Hans Eisler once wrote a work called 13 Ways to Explain Rain. In 2008, Danish composer Hans He Abrahamsen produced a similar series of portraits of snow, or “Schnee”. Despite being formally constructed as a sequence of strict canons, this is avant-garde music at its most beautiful, introspective and poetic. And this vividly atmospheric new recording underscores the musical and meteorological home of the Northern Finland-based Lapland Chamber Orchestra.
“Lars Vogt: In Memoriam” (Warner Classics)
With the passing of pianist Lars Voigt from esophageal cancer at the age of 51 this year, the classical world has lost a deeply humane and profound musician. The album brings together 50 of his songs from various recordings he made for EMI over the years, including Voigt’s solo repertoire (Mozart, Brahms, Schumann, Berg), chamber music (Frank, Haydn, Stravinsky), Concerto (Beethoven with Simon Rattle and City) is introduced. of the Birmingham Symphony Orchestra). Mozart’s Piano The opening movement of his 10th Sonata may be the most sparkling, graceful and perfectly proportioned six minutes of his music I’ve heard this year.
Gidon Kremer “Mieczyslaw Weinberg: Unaccompanied Violin Sonata” (ECM)
Composer Mieczyslaw Weinberg died in relative obscurity in 1996, but his music over the past decade has steadily risen from the shadows, thanks in large part to dedicated champions such as violinist Gidon Kremer. I have surfaced. Kremer released a charming new album this year dedicated to Weinberg’s three solos His Violins His Sonatas. The album is an intensely expressive work that captures Bartok’s knotted strength, Ysaye’s athleticism and Shostakovich’s tragic grandeur. At 75, Kremer has nothing left to prove, but he still plays with all the conviction this music deserves.
— Jeremy Eichler
Carlos Simon “Slave Requiem” (Decca Classics)
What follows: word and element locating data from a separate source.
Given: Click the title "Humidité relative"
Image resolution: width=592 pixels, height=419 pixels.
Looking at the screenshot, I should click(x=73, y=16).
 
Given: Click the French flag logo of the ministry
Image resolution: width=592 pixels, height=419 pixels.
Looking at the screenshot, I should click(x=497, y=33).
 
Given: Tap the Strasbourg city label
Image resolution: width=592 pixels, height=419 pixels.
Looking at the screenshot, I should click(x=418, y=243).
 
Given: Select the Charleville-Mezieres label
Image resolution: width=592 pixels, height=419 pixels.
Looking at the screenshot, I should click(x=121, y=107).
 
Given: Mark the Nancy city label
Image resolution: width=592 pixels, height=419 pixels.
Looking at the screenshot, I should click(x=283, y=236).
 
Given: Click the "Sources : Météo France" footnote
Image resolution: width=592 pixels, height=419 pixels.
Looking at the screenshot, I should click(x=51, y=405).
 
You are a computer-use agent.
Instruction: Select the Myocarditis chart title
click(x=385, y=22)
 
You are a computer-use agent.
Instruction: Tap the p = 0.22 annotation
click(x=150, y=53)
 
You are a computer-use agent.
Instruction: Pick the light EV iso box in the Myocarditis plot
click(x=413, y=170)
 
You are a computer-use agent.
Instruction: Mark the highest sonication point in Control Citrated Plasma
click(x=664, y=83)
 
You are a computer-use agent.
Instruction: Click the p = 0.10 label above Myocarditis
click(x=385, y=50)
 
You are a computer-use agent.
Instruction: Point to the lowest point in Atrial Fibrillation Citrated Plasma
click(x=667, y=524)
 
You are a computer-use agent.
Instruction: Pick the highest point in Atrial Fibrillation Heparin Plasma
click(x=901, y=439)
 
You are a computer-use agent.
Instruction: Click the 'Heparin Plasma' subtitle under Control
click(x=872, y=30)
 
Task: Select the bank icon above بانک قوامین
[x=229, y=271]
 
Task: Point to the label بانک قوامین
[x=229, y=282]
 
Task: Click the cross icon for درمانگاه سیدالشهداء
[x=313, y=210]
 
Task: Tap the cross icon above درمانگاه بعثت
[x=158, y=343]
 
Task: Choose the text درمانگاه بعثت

In this evening-length piece, Carlos Simon honors 272 enslaved people In 1838 it was sold to pay the debts of Georgetown University, where the composer now teaches. Mournful brass refrains, Catholic melodies, spirituality and contemporary chamber music are woven into this poignant remembrance of lives stolen, featuring trumpeter MK Zulu, hip-hop artist Marco Pave and Boston’s Alongside hub new music comes a piano composer.
John Luther Adams “Scylla: Breath of the World” (melon music)
Want to feel smaller? Close your eyes and listen to “Cyra,” the latest in John Luther Adams’ atmospheric song to the natural world. included in the recording. The length of each musical expression in “Sila” is flexible, as is the size of the required five (!) ensembles, so no two performances will be exactly the same. quartet, and various musicians from the University of Michigan.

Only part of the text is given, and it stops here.